EXERCISE PROMPT:
Print each of the following items again verbatim, with no changes.
· · · ·
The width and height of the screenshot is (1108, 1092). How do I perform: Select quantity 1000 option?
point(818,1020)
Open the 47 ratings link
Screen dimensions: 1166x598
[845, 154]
· · · ·
SOLUTION TO THIS EXERCISE:
The width and height of the screenshot is (1108, 1092). How do I perform: Select quantity 1000 option?
point(818,1020)
Open the 47 ratings link
Screen dimensions: 1166x598
[845, 154]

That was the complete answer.